A study shows that cases in Europe and threaten year-end festivities are more than five times higher than the risk of a omicron coronavirus variant.
The results of the study by Imperial College London were based on the UK Health Security Agency and National Health Service data on people who tested positive for COVID 19 in a PCR test in England between November 29 and Dec. 11.
The study said that there was no evidence for the risk of hospitalization attendance and symptom status of omicron having different severity from delta. The data on hospitalizations is very limited, it said.
The study, which was dated Dec. 16, found that omicron was associated with a 5.4 fold higher risk of re-infection compared to delta when controlling for vaccine status, age, sex, ethnicity, asymptomatic status, region and specimen date.
Imperial College ICL said in a statement that the study had not yet been peer reviewed by the protection afforded by past infection against omicrons may be as low as 19%.
The researchers found a significant increase in the risk of developing a symptomatic omicron case compared to delta for those who were two or more weeks past their second vaccine dose and two or more weeks past their booster dose.
This translates into vaccine effectiveness of between 0% and 20% after two doses and between 55% and 80% after a booster dose.
Professor Neil Ferguson said in the statement of the ICL that the study provides further evidence of the very substantial extent to which omicrons can evade prior immunity given by both infection or vaccination.
Omicron poses a major, imminent threat to public health because of this level of immune evasion. But Dr Clive Dix, a former Chair of the UK Vaccine Taskforce, said it was important not to over-interpret the data.
The conclusions are based on making assumptions about omicrons where we don't have enough data, Dr Dix said. We don't have any data on the cellular immune response, which is now probably driving the effectiveness of vaccines. This is a crucial missing assumption in the modeling. He said that the conclusions are different from the data emerging from South Africa, where vaccines are holding up well against severe disease and death at present.
He said that there is a lot of uncertainty in these modeled estimates, and we can only be confident about the impact of boosters against omicron when we have another month of real-world data on hospitalization ICU numbers and deaths.

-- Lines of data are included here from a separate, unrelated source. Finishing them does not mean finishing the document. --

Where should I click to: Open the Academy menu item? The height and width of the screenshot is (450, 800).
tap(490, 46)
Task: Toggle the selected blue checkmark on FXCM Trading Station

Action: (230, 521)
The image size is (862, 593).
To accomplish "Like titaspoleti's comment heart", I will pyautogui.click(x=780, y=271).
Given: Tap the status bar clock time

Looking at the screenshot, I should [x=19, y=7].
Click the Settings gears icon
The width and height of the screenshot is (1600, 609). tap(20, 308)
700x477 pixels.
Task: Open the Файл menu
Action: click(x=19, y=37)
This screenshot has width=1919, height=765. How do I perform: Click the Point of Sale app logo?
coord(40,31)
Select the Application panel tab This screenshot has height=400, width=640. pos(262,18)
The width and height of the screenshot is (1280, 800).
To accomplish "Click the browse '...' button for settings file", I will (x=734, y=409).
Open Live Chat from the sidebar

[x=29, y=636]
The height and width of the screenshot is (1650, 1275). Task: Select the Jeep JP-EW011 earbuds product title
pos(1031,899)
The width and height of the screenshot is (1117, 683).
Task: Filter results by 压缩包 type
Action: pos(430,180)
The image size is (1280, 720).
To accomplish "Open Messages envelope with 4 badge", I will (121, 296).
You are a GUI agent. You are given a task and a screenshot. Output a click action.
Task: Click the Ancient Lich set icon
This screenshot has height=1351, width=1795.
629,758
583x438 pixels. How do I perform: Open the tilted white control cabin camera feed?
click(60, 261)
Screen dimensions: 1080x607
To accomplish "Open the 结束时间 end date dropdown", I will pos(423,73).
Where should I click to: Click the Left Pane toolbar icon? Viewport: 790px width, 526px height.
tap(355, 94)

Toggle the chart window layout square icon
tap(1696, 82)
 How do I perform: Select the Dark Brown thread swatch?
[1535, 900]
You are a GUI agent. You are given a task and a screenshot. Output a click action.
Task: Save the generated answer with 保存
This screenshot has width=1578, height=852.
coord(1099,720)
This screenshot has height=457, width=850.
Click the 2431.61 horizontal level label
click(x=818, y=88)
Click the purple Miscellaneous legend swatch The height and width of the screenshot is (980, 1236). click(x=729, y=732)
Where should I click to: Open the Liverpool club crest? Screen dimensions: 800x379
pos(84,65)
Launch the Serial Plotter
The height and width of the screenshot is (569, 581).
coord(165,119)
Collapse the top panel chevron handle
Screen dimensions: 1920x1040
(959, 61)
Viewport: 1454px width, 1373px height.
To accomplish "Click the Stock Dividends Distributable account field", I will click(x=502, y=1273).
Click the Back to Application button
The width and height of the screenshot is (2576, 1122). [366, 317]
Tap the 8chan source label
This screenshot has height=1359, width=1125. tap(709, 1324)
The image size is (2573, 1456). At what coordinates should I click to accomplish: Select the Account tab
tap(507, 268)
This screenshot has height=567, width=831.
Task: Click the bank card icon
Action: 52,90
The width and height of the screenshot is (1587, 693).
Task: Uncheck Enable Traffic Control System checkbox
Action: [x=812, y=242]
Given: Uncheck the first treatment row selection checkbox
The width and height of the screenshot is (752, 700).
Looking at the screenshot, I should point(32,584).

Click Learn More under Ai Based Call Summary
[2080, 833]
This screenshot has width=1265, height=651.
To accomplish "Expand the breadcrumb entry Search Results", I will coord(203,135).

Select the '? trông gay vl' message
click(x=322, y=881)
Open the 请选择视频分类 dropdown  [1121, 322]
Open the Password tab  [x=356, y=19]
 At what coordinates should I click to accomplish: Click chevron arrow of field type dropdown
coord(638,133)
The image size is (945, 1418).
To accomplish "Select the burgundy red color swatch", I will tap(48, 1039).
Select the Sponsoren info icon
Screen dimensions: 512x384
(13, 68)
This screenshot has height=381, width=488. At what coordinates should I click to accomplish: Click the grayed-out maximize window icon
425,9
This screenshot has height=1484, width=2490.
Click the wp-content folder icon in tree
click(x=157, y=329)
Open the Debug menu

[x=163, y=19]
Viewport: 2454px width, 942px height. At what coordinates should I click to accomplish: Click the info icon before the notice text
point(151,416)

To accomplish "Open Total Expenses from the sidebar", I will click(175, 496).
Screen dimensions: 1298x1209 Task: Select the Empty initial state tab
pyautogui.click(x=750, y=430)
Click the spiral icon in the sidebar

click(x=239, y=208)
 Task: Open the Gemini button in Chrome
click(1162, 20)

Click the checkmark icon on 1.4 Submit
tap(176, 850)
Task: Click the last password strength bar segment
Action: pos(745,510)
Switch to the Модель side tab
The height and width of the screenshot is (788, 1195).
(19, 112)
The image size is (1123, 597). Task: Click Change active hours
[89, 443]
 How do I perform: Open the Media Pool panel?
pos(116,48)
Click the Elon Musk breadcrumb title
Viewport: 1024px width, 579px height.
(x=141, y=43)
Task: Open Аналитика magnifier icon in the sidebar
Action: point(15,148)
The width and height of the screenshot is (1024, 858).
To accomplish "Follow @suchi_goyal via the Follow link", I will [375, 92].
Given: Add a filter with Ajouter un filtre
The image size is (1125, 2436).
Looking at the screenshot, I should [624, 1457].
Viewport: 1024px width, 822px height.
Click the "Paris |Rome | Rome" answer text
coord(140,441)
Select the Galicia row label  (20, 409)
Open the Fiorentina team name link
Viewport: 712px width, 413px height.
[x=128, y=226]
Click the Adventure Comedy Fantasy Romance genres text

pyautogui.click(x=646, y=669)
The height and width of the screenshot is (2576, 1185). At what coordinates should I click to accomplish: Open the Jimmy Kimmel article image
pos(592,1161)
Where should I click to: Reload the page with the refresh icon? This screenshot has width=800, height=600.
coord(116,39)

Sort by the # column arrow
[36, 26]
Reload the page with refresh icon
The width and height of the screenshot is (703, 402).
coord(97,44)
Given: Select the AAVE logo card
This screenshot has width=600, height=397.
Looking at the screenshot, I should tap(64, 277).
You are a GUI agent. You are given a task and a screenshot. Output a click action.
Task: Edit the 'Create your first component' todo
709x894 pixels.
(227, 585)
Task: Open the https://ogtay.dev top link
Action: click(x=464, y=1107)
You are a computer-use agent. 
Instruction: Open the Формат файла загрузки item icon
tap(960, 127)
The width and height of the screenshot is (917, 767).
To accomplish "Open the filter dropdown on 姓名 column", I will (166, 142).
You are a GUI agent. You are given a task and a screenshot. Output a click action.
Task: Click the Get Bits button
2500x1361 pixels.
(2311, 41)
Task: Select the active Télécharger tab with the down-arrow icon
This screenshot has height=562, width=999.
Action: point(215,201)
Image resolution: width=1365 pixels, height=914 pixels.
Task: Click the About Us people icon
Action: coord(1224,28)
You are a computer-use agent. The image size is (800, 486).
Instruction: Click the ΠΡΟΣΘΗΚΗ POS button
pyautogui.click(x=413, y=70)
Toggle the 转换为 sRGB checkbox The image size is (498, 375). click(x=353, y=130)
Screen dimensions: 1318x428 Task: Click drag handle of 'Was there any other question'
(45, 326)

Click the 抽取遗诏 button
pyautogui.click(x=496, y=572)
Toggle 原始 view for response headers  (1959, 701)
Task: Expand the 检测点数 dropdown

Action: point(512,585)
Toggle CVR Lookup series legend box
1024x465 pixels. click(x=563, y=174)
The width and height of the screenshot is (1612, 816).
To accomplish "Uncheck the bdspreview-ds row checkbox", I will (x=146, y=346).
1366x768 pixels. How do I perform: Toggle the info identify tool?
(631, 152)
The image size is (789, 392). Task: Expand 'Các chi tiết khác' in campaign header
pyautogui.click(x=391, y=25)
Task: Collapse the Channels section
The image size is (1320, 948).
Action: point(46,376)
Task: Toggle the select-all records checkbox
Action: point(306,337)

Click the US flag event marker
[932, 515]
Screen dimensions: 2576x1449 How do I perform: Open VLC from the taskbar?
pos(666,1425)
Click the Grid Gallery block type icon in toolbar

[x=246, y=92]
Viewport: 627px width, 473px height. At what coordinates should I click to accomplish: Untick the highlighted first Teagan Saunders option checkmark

A study by Britain's SIREN looking at reinfection risk in health workers was carried out before omicron and found that a first coronaviruses gave 85% protection from a second for the following six months.
The data analyzed by Imperial College was based on 333,000 cases, including 122,062 of delta and 1,846, which were confirmed as the omicron coronavirus variant through genome sequencing.
The study, co-managed by Imperial College's professor Azra Ghani, described it as essential for modeling the likely future trajectory of the omicron wave and the potential impact of vaccination and other public health interventions. The new findings could lead to tighter restrictions across a number of European countries in a bid to stem the spread of the new variant.